Fingerprints and photos are taken to make sure that an arrested person really is who he or she claims to be, and to make a quick check of the records to see whether there's a criminal history there. Is a DNA sample really a part of the identification procedure? Or is it a free-form investigation of whether the person may have committed some other crime?
If it's part of a "cold case" investigation, then how is it different from going to the arrested person's house and car and searching everything there for evidence of an unrelated crime? The Fourth Amendment doesn't allow a general search of arrestees' homes and cars without a warrant. Justices Elena Kagan and Sonia Sotomayor kept returning to this question.
Here is where the speed of DNA sampling became relevant. Law enforcement seeks the swabs, argued Michael Dreeben, who argued on behalf of the federal government, for two purposes: "crime solution and facilitating the release/custody determination." A suspect whose DNA profile matches an unsolved case would be a much greater danger if granted bail. "That argument only makes sense if we're in your future world where it's 90 minutes, right?" Roberts asked "You are not going to put off the bail hearing for two weeks," while a sample is tested. Dreeben pointed out that even today, when bail is granted, it can later be revoked on new evidence of dangerousness.
In general, DNA sampling seemed to have a lot of fans on the Court. Alito prophesied safer streets and surer justice. Justice Anthony Kennedy repeatedly wondered aloud whether it's really any different than searching a suspect's pockets on arrest. Breyer noted that a DNA database can lead to exonerations as well as convictions. Roberts told Shanmugam that the promise of a 90-minute profile -- which could be part of a bail determination -- might be enough to sway his vote.
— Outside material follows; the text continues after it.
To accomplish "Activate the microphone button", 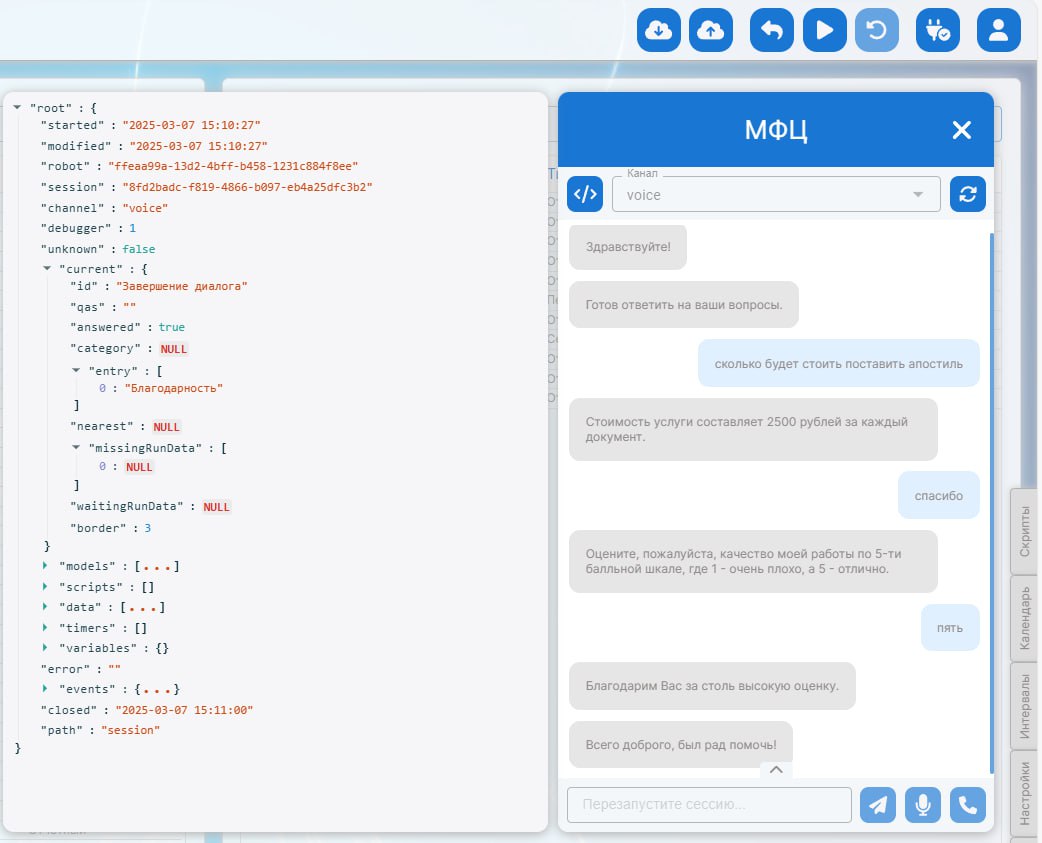I will (x=923, y=805).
Kagan and Sotomayor were politely skeptical. Scalia seemed to be dancing on the delicate cusp between today and tomorrow. "[Y]ou can't demonstrate that the purpose [of sampling] is immediate identification of the people coming into custody," he told Winfree when she rose to rebut. "Maybe you can in two years. The purpose now is -- is the purpose you began your presentation with, to catch the bad guys, which is a good thing. But you know, the Fourth Amendment sometimes stands in the way."